*Saved data entries*:
BEGIN
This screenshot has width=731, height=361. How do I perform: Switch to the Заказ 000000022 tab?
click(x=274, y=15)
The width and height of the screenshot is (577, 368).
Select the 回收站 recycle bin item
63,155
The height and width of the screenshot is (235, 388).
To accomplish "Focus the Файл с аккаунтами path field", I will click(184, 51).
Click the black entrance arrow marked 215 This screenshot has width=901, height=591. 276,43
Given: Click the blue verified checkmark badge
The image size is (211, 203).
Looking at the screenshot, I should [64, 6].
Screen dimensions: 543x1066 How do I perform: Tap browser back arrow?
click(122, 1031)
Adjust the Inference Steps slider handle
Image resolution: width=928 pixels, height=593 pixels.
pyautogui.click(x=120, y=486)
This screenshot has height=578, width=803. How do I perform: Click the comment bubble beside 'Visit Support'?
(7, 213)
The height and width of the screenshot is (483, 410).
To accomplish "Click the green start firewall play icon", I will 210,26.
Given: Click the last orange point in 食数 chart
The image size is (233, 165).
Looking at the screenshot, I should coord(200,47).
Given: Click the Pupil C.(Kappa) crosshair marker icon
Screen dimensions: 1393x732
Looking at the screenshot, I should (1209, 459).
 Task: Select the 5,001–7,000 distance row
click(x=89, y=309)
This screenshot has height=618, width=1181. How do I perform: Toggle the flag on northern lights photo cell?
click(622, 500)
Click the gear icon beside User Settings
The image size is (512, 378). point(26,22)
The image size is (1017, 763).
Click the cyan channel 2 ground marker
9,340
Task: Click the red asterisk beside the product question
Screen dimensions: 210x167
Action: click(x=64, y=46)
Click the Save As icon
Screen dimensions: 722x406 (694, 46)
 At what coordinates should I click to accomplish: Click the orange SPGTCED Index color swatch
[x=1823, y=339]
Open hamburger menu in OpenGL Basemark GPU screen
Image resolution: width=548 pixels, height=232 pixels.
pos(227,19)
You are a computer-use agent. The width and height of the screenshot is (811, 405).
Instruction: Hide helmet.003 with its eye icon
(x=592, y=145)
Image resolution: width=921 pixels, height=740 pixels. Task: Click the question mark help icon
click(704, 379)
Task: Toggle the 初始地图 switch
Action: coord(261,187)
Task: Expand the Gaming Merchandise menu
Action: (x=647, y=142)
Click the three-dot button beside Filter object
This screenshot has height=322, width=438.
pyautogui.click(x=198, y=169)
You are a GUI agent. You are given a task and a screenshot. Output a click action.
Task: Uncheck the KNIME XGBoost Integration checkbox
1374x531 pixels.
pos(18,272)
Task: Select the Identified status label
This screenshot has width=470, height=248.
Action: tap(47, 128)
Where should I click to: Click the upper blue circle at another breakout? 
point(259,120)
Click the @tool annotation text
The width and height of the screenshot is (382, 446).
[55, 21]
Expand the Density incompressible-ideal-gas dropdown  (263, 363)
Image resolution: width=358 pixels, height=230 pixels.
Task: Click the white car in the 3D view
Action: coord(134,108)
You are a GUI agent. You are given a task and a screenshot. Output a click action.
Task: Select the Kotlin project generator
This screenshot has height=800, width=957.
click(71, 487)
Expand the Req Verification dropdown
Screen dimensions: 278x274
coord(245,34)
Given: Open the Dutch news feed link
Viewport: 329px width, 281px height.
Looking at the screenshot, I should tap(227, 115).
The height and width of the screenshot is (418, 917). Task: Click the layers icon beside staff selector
END
Copy whichever lines above contain the string "will".

To accomplish "Focus the Файл с аккаунтами path field", I will click(184, 51).
To accomplish "Click the green start firewall play icon", I will 210,26.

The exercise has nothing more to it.